= Yuan Li (journalist) =

Yuan Li (袁莉 (Yuan Li); born c. 1972) is a Chinese-American journalist, columnist, and podcast host. She is an Asia technology columnist for The New York Times, where she writes the The New New World column focusing on China's influence on global business, politics, and society. Yuan is also the founder and host of the Chinese-language podcast "Conservation with Yuan Li" (不明白播客), which discusses contemporary Chinese social, economic, and political issues by delivering uncensored interviews with experts and ordinary Chinese.

== Life and work ==
Yuan was born and grew up in Yinchuan, the capital of China's Ningxia Hui Autonomous Region. As a child, she developed an interest in journalism after reading interviews by Italian reporter Oriana Fallaci, including her conversation with Deng Xiaoping.

She studied at Huazhong Normal University in China before pursuing graduate studies in the United States. In 2002, Yuan earned a Master of Science in journalism from the Columbia University Graduate School of Journalism and later a Master of Science in international relations from the Elliott School of International Affairs at George Washington University.

Yuan began her journalism career in the late 1990s at the state-run Xinhua News Agency in Beijing, where she served as an international news editor. She was later posted as a foreign correspondent in Southeast and South Asia, covering events in Thailand (based in Bangkok), Laos, and war-torn Afghanistan (based in Kabul).

In 2004, Yuan joined The Wall Street Journal (WSJ) as a technology reporter in New York, focusing on U.S. telecommunications and the early mobile internet boom. She advanced to become a columnist for WSJ.com and, in 2008, relocated to Beijing as editor of the WSJ's Chinese-language website. During her 14 years at WSJ, Yuan split time between New York, Beijing, and Hong Kong, covering China's rise as a technology power, gender issues in the tech industry, state control in tech companies, and internet censorship.

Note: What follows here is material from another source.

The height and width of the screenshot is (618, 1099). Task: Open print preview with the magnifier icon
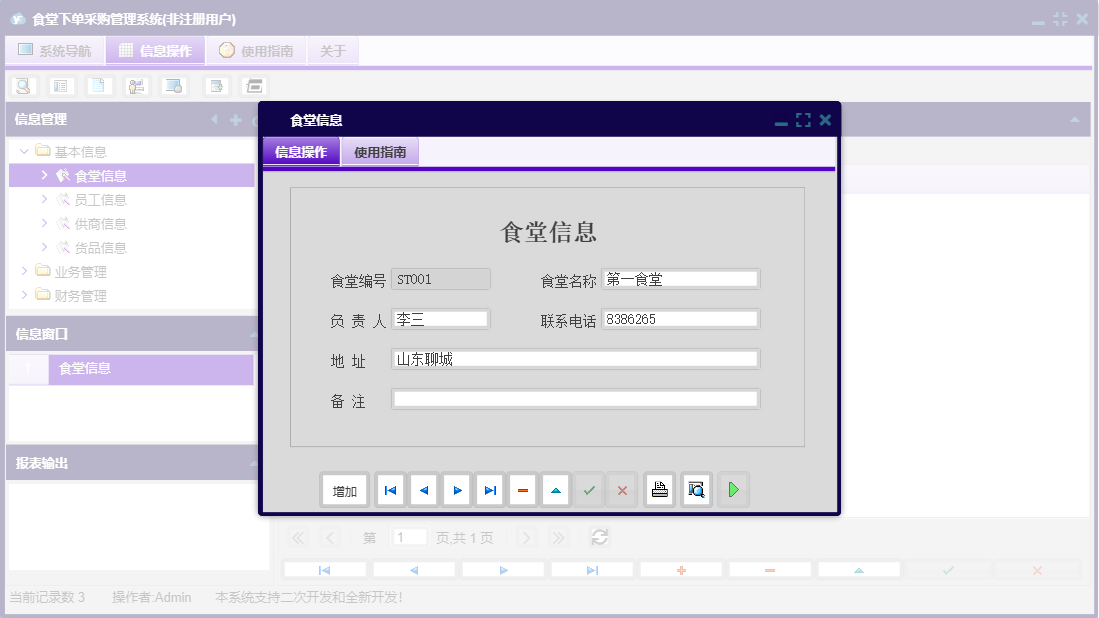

In May 2018, Yuan joined The New York Times as its inaugural Asia technology columnist, based initially in Hong Kong. She authors the biweekly The New New World column, which examines China's domestic policies and their global ripple effects, including topics like the U.S.-China tech rivalry, the MeToo movement, the zero-COVID policy, economic slowdowns, and AI development.

In May 2022, Yuan co-founded a Chinese-language podcast "Conversations with Yuan Li” (不明白播客, Bù Míng Bái Podcast) as the producer and host. The podcast is available on YouTube, Spotify, and Apple Podcast, and aims to "provide uncensored interviews with experts and ordinary Chinese about current affairs in China".